The motto this year: “Strong Voices”

It became Germany’s, probably even Europe’s, largest world music festival a good 20 years ago and is currently changing again according to Rainer Pirzkall’s will: towards a genre-open focus platform. It was understood here earlier than anywhere else that a festival in a time of globalized musical “anything goes” needs an overarching theme instead of just any random selection of musicians. The Bardentreffen has had a new motto every year for years.

“Strong voices” it said this time: After the end of the pandemic-related singing ban, the intention was to present the dazzling variety of human sound production. From the blues-tinged pop songs of Ami Warning to Sebastian Horn’s gnarly Bavarian by Dreiviertelblut (Radlmeier also had highly interesting artist talks with both of them) and the reggae-punk rap of Mal Èlève to the beatboxing of The Razones – or all bundled together in the jazz of Kid Be Kid. From the overtone art of the Mongolian group Huun-Huur-Tu and the rhythmically heavy tarantella multi-voiced hypnosis of Kalascima from the southern Italian Salento on the polyphonic pastoral song of the Corsican ensemble L’Albathe Scandinavian joiken of Okra Playground or the Sofiatown soul of the South African Nomfusi, who rocks the city, to the son of the six-piece a cappella group vocal samplinga sort of Cuban variant of Naturally 7with which the festival came to a relaxed close.

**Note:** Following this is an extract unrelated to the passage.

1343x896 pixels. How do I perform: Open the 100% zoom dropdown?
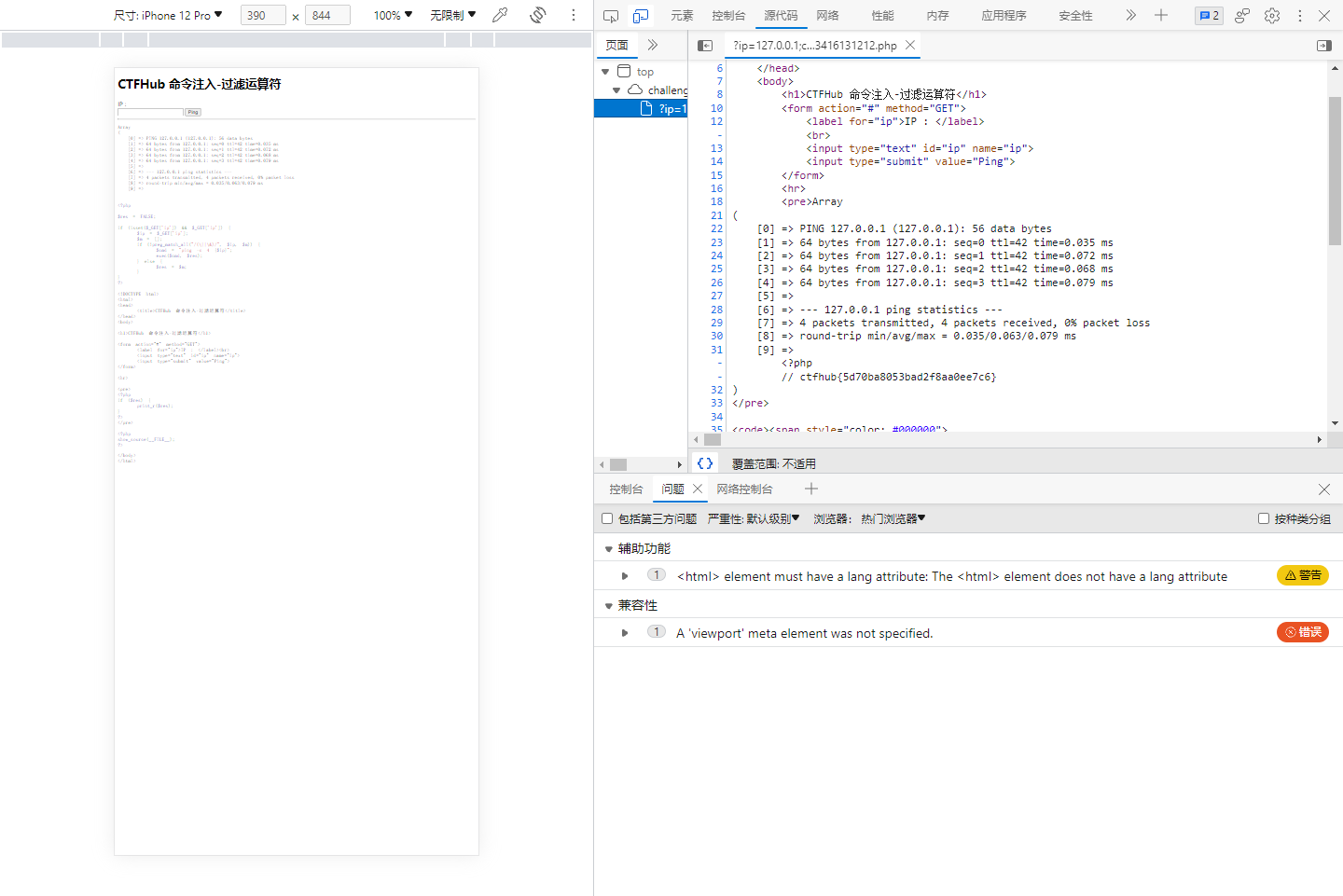393,15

As relaxed as the entire festival was, where voices from more than 20 countries could be heard not only on the stages. According to surveys, ten percent of the visitors come from abroad, and another 20 from within the national area outside the metropolitan region. To join the open-minded, always relaxed attitude of the people of Nuremberg. As always, the police concluded that the event was “absolutely peaceful and trouble-free.”

Maybe also because everyone will find their own thing here: the music freak who wants to hear as much as possible for three days; the flâneur who simply lets himself be surprised; the families who can go on a culinary and cultural trip that can hardly be increased; Fans of cult bands like Earth furniture, clay stones shards or Son del Nene. Even experts can still make discoveries like the French-Algerian singer Djazia Satour or, above all, among the local youngsters: the Franconian scene had its own stage with Lorenzer Platz.

If you haven’t been to Nuremberg but want to get an impression: Bayerischer Rundfunk and Arte concerts have booked the performances of KalascimaNomfusi, Djazia Satour, Paulo Flores, Huun-Huur-Tu and L’Alba recorded, they can also be accessed on the Bardentreffen website. And excerpts can be heard on Bayern2 on August 6th, 13th and 20th. But the same applies to the bards’ meeting in particular as it does to the pyramids of Gizeh, for example: only those who have stood in front of them know what it feels like.